En faisant ici, il y a près d’un an[1], le récit du coup d’État qui, renversant la monarchie havaïenne, lui substituait un gouvernement provisoire chargé de négocier l’annexion de l’archipel aux États-Unis, — demande favorablement accueillie par le président Harrison — nous exprimions l’espoir que, mieux inspiré que son prédécesseur, M. Cleveland, récemment élu, refuserait de s’engager dans la voie que M. Harrison lui traçait. Nos prévisions n’ont pas été déçues.

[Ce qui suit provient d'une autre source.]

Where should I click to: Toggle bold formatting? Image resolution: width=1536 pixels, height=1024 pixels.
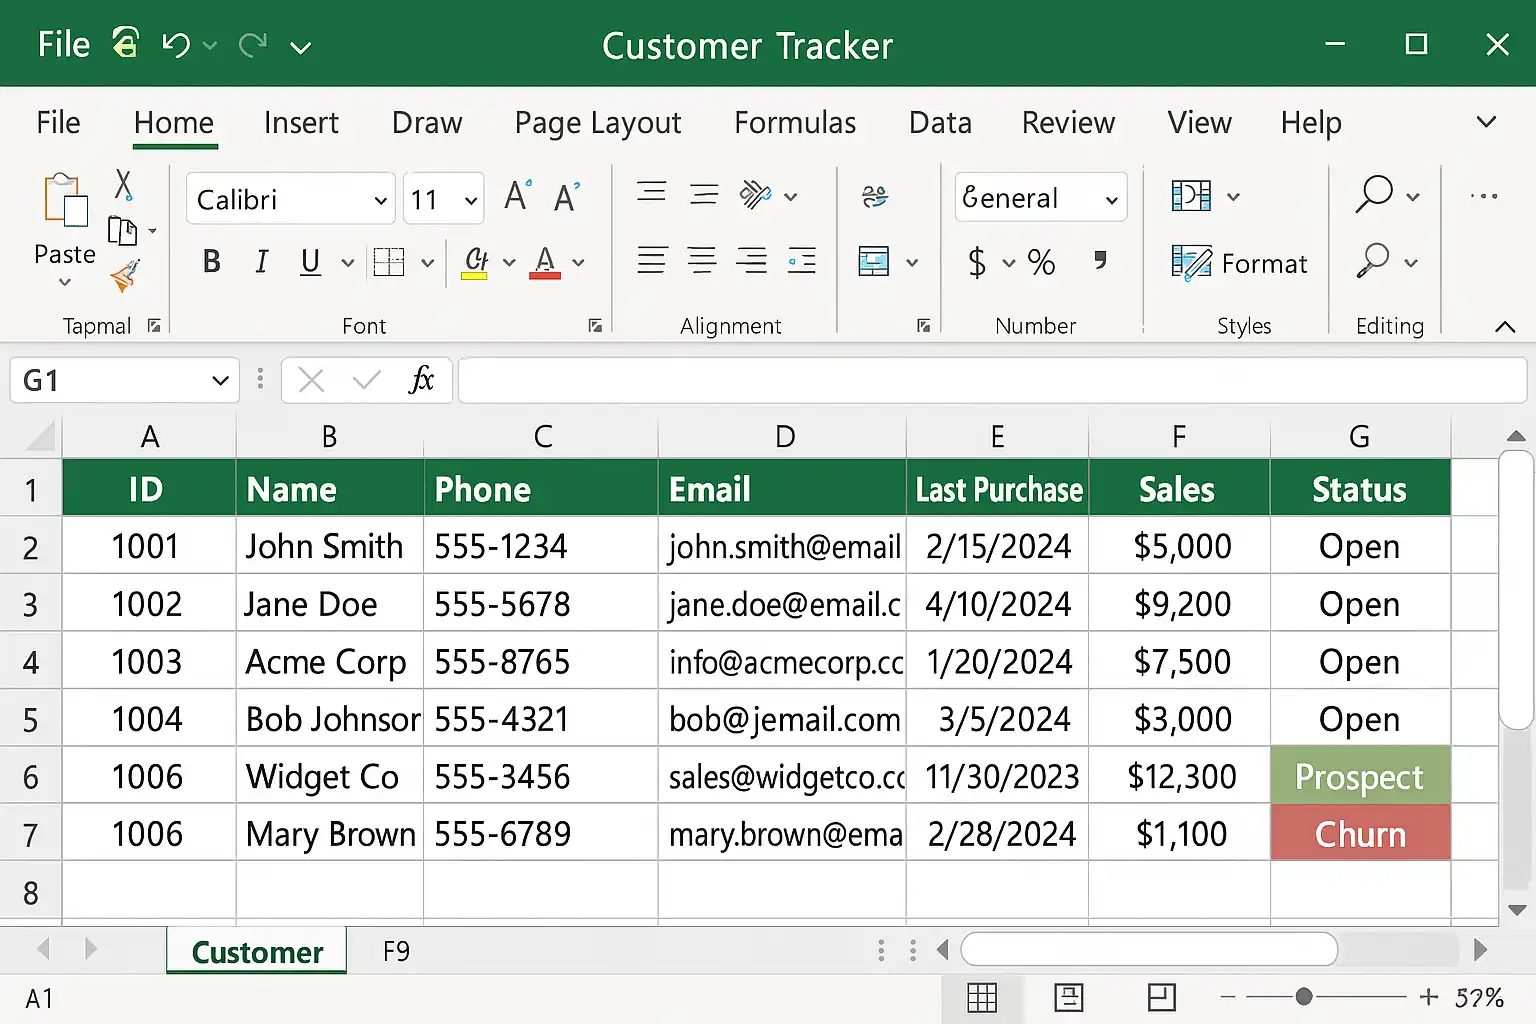(x=211, y=262)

Certes, à première vue, les embarras que créait l’incident havaïen, même aggravé par l’initiative imprudente et impatiente de M. Harrison, semblaient peu de chose comparés aux questions dont la solution s’imposait au nouveau président. Les agissemens, dans un petit royaume polynésien, de quelques milliers d’Américains enrichis et désireux de s’enrichir encore davantage, préoccupaient moins l’opinion publique que les gigantesques fraudes du Bureau des pensions, que les onéreuses obligations de la loi Sherman. et que le malaise général causé par le bill Mac Kinley et le régime protectionniste. A tout prendre, de quoi s’agissait-il ? D’une reine kanaque détrônée, d’un archipel florissant sur lequel des colons américains avaient fait main basse et qu’ils venaient offrir à la grande république, lui apportant du même coup les clefs de l’océan Pacifique du Nord, l’unique escale entre l’Amérique et l’Asie, et cela, sans bourse délier. L’offre était séduisante ; on s’expliquait le désir de M. Harrison d’attacher son nom et celui de son parti à une pareille extension territoriale et d’apposer à un traité aussi avantageux sa dernière signature présidentielle. Tout l’y incitait : les encouragemens de ses conseillers, les sollicitations du parti républicain, l’opinion publique dévoyée, et aussi, peut-être, la tentation de faire pièce à son successeur en le mettant dans
- ↑ Voyez la Revue du 1er mars 1893.